Les objets connectés s’immiscent toujours plus dans notre quotidien, les nombreux articles d’experts publiés presque chaque jour sur le sujet en font une véritable tendance de fond. Pourtant leur existence n’est pas nouvelle. Depuis quelques années déjà, nous utilisons des appareils connectés tels que les smartphones, les ordinateurs portables ou encore les GPS. Si la tendance n’est certes pas naissante, elle ne cesse de s’amplifier avec des innovations telles que les montres, les capteurs et autres appareils de mesure, les réfrigérateurs, les lampes, les stylos connectés, etc. Ces nouveautés ont pu voir le jour grâce à l’évolution de plusieurs composantes, à commencer par l’essor sans précédent de la mobilité, l’émergence des autoroutes de l’Information portées par le très haut débit, le stockage illimité et les performances en matière de puissance de calcul.

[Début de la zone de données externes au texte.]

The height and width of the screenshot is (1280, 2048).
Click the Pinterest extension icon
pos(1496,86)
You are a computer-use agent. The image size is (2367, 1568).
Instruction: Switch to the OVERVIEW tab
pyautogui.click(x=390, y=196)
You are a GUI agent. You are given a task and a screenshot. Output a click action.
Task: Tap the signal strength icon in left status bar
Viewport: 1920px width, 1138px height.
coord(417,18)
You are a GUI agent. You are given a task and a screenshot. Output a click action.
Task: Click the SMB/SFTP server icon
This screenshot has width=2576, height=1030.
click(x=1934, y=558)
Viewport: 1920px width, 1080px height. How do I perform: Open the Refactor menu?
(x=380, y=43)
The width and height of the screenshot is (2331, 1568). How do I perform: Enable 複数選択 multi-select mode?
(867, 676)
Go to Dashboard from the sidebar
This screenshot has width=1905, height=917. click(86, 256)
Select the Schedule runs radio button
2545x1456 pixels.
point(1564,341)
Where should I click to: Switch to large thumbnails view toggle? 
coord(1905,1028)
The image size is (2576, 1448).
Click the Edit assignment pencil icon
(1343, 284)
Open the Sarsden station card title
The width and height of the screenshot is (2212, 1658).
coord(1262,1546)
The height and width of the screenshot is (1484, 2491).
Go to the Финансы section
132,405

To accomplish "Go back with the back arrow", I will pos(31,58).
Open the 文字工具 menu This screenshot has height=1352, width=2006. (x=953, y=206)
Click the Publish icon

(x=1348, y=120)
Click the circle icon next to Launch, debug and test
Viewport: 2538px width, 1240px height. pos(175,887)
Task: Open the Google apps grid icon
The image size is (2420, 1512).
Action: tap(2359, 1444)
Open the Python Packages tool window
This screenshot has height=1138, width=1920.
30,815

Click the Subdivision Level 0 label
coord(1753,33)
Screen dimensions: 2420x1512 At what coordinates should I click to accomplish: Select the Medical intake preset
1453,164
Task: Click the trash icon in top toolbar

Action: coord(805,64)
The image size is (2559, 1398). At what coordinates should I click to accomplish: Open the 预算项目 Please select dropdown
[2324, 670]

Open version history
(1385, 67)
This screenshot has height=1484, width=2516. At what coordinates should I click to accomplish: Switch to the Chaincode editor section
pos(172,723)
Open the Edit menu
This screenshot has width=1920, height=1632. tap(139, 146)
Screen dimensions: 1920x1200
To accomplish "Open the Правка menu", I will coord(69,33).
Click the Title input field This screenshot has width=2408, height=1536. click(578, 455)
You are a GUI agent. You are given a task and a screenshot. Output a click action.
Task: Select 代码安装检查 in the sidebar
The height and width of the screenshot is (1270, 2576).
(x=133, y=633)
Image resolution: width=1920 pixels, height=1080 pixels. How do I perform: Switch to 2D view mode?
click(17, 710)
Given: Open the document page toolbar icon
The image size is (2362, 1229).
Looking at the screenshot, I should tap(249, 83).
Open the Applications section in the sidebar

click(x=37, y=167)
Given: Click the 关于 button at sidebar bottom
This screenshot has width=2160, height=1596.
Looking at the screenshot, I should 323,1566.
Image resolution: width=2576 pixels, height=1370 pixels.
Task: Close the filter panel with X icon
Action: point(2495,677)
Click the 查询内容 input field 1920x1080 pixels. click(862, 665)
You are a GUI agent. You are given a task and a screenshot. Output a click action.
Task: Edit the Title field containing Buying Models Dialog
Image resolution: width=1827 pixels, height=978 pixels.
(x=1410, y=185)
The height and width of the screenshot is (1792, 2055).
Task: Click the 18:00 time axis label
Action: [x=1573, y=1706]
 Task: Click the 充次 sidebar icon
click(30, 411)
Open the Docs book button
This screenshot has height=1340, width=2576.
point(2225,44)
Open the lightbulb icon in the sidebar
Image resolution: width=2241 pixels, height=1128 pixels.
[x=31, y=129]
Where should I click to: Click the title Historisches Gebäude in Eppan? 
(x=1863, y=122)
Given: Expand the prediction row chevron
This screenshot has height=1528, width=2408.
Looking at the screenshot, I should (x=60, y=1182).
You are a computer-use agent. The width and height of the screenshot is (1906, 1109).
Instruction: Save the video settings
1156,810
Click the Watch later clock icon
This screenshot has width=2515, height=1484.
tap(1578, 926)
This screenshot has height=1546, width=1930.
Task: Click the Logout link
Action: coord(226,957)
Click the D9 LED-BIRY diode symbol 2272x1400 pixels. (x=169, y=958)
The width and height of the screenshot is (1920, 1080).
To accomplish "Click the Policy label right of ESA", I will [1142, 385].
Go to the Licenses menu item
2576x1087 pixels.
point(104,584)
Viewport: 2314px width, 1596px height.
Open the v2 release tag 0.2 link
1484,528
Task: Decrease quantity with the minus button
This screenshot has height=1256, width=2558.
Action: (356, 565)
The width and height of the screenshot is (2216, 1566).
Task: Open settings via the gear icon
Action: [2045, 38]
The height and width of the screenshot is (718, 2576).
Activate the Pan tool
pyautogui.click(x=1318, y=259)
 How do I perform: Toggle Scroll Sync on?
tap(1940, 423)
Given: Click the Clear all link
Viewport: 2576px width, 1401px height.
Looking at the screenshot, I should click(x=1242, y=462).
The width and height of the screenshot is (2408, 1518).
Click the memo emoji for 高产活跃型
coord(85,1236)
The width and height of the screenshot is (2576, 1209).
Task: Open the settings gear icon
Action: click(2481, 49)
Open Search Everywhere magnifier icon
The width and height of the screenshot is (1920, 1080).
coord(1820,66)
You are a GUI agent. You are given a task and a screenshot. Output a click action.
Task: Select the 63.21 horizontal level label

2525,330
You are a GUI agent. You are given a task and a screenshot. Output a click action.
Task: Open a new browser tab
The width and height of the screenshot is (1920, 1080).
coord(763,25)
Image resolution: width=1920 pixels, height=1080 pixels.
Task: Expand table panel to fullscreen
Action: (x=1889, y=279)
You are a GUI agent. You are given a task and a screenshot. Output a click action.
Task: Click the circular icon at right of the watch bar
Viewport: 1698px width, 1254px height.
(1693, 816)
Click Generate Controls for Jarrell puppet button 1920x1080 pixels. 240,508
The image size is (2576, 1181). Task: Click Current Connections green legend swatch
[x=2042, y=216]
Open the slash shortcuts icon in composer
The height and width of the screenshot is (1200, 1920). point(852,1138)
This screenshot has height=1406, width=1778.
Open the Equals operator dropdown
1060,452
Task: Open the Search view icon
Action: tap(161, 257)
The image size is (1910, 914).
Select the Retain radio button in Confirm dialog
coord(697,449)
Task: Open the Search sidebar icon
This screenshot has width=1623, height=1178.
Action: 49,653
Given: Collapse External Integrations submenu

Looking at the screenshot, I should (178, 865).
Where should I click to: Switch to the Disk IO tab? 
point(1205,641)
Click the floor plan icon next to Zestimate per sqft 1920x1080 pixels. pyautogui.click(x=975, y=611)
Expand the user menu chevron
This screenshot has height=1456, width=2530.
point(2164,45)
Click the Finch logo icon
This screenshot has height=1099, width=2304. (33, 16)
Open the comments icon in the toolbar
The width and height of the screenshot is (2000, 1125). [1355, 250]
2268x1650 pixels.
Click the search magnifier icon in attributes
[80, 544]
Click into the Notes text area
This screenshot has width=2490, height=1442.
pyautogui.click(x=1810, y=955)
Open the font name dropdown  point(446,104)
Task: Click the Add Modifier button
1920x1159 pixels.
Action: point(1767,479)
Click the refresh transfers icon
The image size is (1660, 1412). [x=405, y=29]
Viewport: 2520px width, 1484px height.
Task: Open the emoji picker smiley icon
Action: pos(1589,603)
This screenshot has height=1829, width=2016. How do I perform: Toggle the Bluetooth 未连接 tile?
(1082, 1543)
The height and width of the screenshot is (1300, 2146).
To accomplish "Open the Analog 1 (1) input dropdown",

Cet élan novateur n’est pas prêt de s’essouffler. En effet, selon un rapport publié par l’IDATE, 15 milliards d’appareils, de terminaux et d’objets étaient déjà dits « connectés » en 2012. Ce même rapport estime leur nombre à 80 milliards en 2020. Mais au-delà de la simple notion de connexion, la véritable avancée réside finalement dans la capacité de ces objets à interagir et à communiquer.
Parallèlement à cette croissance du nombre d’objets connectés, le volume des données va donc lui aussi considérablement s’accroître et les besoins en matière de disponibilité des services vont alors s’amplifier. Les utilisateurs exigent en effet un accès aux services constant et immédiat mais aussi pleinement sécurisé.